## EXTRACTED INFORMATION
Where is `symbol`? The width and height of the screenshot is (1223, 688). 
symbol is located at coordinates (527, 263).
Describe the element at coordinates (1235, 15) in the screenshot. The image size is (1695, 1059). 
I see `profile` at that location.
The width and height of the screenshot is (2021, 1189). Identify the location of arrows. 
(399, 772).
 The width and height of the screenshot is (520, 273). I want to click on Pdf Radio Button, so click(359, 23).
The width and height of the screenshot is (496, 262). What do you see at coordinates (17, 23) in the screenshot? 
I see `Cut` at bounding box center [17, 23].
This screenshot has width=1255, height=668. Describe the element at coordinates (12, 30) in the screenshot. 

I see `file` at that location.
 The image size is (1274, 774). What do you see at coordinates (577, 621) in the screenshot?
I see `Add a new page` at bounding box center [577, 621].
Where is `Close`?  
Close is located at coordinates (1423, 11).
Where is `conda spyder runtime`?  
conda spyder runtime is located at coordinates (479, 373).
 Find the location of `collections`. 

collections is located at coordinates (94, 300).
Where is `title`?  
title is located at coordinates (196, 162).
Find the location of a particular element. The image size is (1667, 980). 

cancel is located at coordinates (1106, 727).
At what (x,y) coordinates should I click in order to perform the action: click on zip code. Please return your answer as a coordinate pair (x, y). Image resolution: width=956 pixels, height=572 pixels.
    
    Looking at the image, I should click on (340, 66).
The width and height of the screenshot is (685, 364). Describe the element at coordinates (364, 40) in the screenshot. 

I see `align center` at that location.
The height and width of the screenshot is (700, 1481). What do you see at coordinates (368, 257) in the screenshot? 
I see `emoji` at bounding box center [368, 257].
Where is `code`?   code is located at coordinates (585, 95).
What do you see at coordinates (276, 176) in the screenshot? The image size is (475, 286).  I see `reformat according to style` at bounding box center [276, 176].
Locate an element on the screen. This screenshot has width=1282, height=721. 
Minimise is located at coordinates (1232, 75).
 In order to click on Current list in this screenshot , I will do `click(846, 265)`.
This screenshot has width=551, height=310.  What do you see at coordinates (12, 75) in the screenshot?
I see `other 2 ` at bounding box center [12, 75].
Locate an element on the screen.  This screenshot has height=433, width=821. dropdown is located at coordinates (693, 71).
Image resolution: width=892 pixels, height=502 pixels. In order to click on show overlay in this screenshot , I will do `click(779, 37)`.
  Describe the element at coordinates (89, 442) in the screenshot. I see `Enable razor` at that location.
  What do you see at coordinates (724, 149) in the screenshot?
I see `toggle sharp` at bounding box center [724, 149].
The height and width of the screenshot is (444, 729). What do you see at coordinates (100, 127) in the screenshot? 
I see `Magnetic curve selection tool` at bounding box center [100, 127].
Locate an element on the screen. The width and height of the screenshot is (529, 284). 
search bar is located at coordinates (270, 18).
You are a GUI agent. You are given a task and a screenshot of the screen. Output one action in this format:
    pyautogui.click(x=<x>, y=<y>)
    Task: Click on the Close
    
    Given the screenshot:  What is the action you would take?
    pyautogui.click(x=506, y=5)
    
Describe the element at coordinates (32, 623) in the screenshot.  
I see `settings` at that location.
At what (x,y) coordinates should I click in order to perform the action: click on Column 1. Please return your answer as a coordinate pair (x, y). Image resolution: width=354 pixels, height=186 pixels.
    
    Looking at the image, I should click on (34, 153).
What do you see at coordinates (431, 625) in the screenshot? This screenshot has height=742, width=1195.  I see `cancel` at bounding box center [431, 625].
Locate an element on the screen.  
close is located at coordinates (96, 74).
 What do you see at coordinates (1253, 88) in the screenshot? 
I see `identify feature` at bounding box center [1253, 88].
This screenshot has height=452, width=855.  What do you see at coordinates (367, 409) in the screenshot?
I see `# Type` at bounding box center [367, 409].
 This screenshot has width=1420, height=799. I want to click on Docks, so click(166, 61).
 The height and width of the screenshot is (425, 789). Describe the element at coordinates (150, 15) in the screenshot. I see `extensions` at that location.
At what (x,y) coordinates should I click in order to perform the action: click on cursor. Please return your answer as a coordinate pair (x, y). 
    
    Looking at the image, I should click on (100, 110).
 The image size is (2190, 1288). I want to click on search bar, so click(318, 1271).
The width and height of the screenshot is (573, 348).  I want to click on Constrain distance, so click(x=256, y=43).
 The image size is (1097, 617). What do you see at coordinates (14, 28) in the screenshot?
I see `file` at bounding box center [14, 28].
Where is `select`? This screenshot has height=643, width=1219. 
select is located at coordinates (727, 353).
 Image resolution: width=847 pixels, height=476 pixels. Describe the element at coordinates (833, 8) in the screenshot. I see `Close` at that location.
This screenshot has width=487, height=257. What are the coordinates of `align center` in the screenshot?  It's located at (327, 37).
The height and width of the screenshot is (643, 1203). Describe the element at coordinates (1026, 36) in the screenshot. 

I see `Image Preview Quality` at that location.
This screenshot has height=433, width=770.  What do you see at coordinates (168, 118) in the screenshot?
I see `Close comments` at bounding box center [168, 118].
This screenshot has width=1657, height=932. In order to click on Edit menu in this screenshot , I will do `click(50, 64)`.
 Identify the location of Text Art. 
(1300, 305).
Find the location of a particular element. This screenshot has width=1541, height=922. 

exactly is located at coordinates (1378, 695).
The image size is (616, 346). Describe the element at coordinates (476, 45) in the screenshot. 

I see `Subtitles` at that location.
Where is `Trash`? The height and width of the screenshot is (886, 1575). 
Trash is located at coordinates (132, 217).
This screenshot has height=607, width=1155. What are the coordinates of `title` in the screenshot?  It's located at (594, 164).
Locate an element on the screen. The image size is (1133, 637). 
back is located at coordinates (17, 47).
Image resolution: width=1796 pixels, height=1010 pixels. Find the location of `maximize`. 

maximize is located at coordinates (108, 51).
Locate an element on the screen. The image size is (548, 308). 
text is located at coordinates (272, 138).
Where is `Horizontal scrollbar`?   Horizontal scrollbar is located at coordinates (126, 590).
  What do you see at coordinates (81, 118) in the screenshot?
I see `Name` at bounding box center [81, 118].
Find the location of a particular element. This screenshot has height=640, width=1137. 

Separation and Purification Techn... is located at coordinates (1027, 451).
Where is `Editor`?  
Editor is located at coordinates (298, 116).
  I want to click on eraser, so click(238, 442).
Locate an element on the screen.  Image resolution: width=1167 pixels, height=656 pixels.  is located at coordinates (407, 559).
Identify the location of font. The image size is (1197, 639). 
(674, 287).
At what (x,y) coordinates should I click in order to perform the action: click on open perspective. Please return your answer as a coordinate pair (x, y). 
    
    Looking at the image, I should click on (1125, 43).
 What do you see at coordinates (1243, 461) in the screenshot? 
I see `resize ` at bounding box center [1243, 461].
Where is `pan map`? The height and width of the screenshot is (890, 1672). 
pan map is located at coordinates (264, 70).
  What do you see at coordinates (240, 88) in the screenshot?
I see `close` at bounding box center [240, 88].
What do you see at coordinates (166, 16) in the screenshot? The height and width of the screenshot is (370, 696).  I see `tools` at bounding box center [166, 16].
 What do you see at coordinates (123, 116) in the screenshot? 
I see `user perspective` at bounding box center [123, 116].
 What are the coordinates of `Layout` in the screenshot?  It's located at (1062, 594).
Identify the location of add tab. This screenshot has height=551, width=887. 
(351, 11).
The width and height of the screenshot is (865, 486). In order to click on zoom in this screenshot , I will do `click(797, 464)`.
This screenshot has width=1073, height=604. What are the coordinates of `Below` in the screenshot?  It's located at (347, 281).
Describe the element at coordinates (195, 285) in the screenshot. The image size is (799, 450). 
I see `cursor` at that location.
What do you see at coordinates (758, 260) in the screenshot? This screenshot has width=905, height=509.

## STATED EXERCISE
Reproduce every one of the entries above verbatim, from the first to the last.

## REPLY
Where is `symbol`? The width and height of the screenshot is (1223, 688). 
symbol is located at coordinates (527, 263).
Describe the element at coordinates (1235, 15) in the screenshot. The image size is (1695, 1059). 
I see `profile` at that location.
The width and height of the screenshot is (2021, 1189). Identify the location of arrows. 
(399, 772).
 The width and height of the screenshot is (520, 273). I want to click on Pdf Radio Button, so click(359, 23).
The width and height of the screenshot is (496, 262). What do you see at coordinates (17, 23) in the screenshot? 
I see `Cut` at bounding box center [17, 23].
This screenshot has width=1255, height=668. Describe the element at coordinates (12, 30) in the screenshot. 

I see `file` at that location.
 The image size is (1274, 774). What do you see at coordinates (577, 621) in the screenshot?
I see `Add a new page` at bounding box center [577, 621].
Where is `Close`?  
Close is located at coordinates (1423, 11).
Where is `conda spyder runtime`?  
conda spyder runtime is located at coordinates (479, 373).
 Find the location of `collections`. 

collections is located at coordinates (94, 300).
Where is `title`?  
title is located at coordinates (196, 162).
Find the location of a particular element. The image size is (1667, 980). 

cancel is located at coordinates (1106, 727).
At what (x,y) coordinates should I click in order to perform the action: click on zip code. Please return your answer as a coordinate pair (x, y). Image resolution: width=956 pixels, height=572 pixels.
    
    Looking at the image, I should click on (340, 66).
The width and height of the screenshot is (685, 364). Describe the element at coordinates (364, 40) in the screenshot. 

I see `align center` at that location.
The height and width of the screenshot is (700, 1481). What do you see at coordinates (368, 257) in the screenshot? 
I see `emoji` at bounding box center [368, 257].
Where is `code`?   code is located at coordinates (585, 95).
What do you see at coordinates (276, 176) in the screenshot? The image size is (475, 286).  I see `reformat according to style` at bounding box center [276, 176].
Locate an element on the screen. This screenshot has width=1282, height=721. 
Minimise is located at coordinates (1232, 75).
 In order to click on Current list in this screenshot , I will do `click(846, 265)`.
This screenshot has width=551, height=310.  What do you see at coordinates (12, 75) in the screenshot?
I see `other 2 ` at bounding box center [12, 75].
Locate an element on the screen.  This screenshot has height=433, width=821. dropdown is located at coordinates (693, 71).
Image resolution: width=892 pixels, height=502 pixels. In order to click on show overlay in this screenshot , I will do `click(779, 37)`.
  Describe the element at coordinates (89, 442) in the screenshot. I see `Enable razor` at that location.
  What do you see at coordinates (724, 149) in the screenshot?
I see `toggle sharp` at bounding box center [724, 149].
The height and width of the screenshot is (444, 729). What do you see at coordinates (100, 127) in the screenshot? 
I see `Magnetic curve selection tool` at bounding box center [100, 127].
Locate an element on the screen. The width and height of the screenshot is (529, 284). 
search bar is located at coordinates (270, 18).
You are a GUI agent. You are given a task and a screenshot of the screen. Output one action in this format:
    pyautogui.click(x=<x>, y=<y>)
    Task: Click on the Close
    
    Given the screenshot:  What is the action you would take?
    pyautogui.click(x=506, y=5)
    
Describe the element at coordinates (32, 623) in the screenshot.  
I see `settings` at that location.
At what (x,y) coordinates should I click in order to perform the action: click on Column 1. Please return your answer as a coordinate pair (x, y). Image resolution: width=354 pixels, height=186 pixels.
    
    Looking at the image, I should click on (34, 153).
What do you see at coordinates (431, 625) in the screenshot? This screenshot has height=742, width=1195.  I see `cancel` at bounding box center [431, 625].
Locate an element on the screen.  
close is located at coordinates (96, 74).
 What do you see at coordinates (1253, 88) in the screenshot? 
I see `identify feature` at bounding box center [1253, 88].
This screenshot has height=452, width=855.  What do you see at coordinates (367, 409) in the screenshot?
I see `# Type` at bounding box center [367, 409].
 This screenshot has width=1420, height=799. I want to click on Docks, so click(166, 61).
 The height and width of the screenshot is (425, 789). Describe the element at coordinates (150, 15) in the screenshot. I see `extensions` at that location.
At what (x,y) coordinates should I click in order to perform the action: click on cursor. Please return your answer as a coordinate pair (x, y). 
    
    Looking at the image, I should click on (100, 110).
 The image size is (2190, 1288). I want to click on search bar, so click(318, 1271).
The width and height of the screenshot is (573, 348).  I want to click on Constrain distance, so click(x=256, y=43).
 The image size is (1097, 617). What do you see at coordinates (14, 28) in the screenshot?
I see `file` at bounding box center [14, 28].
Where is `select`? This screenshot has height=643, width=1219. 
select is located at coordinates (727, 353).
 Image resolution: width=847 pixels, height=476 pixels. Describe the element at coordinates (833, 8) in the screenshot. I see `Close` at that location.
This screenshot has width=487, height=257. What are the coordinates of `align center` in the screenshot?  It's located at (327, 37).
The height and width of the screenshot is (643, 1203). Describe the element at coordinates (1026, 36) in the screenshot. 

I see `Image Preview Quality` at that location.
This screenshot has height=433, width=770.  What do you see at coordinates (168, 118) in the screenshot?
I see `Close comments` at bounding box center [168, 118].
This screenshot has width=1657, height=932. In order to click on Edit menu in this screenshot , I will do `click(50, 64)`.
 Identify the location of Text Art. 
(1300, 305).
Find the location of a particular element. This screenshot has width=1541, height=922. 

exactly is located at coordinates (1378, 695).
The image size is (616, 346). Describe the element at coordinates (476, 45) in the screenshot. 

I see `Subtitles` at that location.
Where is `Trash`? The height and width of the screenshot is (886, 1575). 
Trash is located at coordinates (132, 217).
This screenshot has height=607, width=1155. What are the coordinates of `title` in the screenshot?  It's located at (594, 164).
Locate an element on the screen. The image size is (1133, 637). 
back is located at coordinates (17, 47).
Image resolution: width=1796 pixels, height=1010 pixels. Find the location of `maximize`. 

maximize is located at coordinates (108, 51).
Locate an element on the screen. The image size is (548, 308). 
text is located at coordinates (272, 138).
Where is `Horizontal scrollbar`?   Horizontal scrollbar is located at coordinates (126, 590).
  What do you see at coordinates (81, 118) in the screenshot?
I see `Name` at bounding box center [81, 118].
Find the location of a particular element. This screenshot has height=640, width=1137. 

Separation and Purification Techn... is located at coordinates (1027, 451).
Where is `Editor`?  
Editor is located at coordinates (298, 116).
  I want to click on eraser, so click(238, 442).
Locate an element on the screen.  Image resolution: width=1167 pixels, height=656 pixels.  is located at coordinates (407, 559).
Identify the location of font. The image size is (1197, 639). 
(674, 287).
At what (x,y) coordinates should I click in order to perform the action: click on open perspective. Please return your answer as a coordinate pair (x, y). 
    
    Looking at the image, I should click on (1125, 43).
 What do you see at coordinates (1243, 461) in the screenshot? 
I see `resize ` at bounding box center [1243, 461].
Where is `pan map`? The height and width of the screenshot is (890, 1672). 
pan map is located at coordinates (264, 70).
  What do you see at coordinates (240, 88) in the screenshot?
I see `close` at bounding box center [240, 88].
What do you see at coordinates (166, 16) in the screenshot? The height and width of the screenshot is (370, 696).  I see `tools` at bounding box center [166, 16].
 What do you see at coordinates (123, 116) in the screenshot? 
I see `user perspective` at bounding box center [123, 116].
 What are the coordinates of `Layout` in the screenshot?  It's located at (1062, 594).
Identify the location of add tab. This screenshot has height=551, width=887. 
(351, 11).
The width and height of the screenshot is (865, 486). In order to click on zoom in this screenshot , I will do `click(797, 464)`.
This screenshot has width=1073, height=604. What are the coordinates of `Below` in the screenshot?  It's located at (347, 281).
Describe the element at coordinates (195, 285) in the screenshot. The image size is (799, 450). 
I see `cursor` at that location.
What do you see at coordinates (758, 260) in the screenshot? This screenshot has width=905, height=509.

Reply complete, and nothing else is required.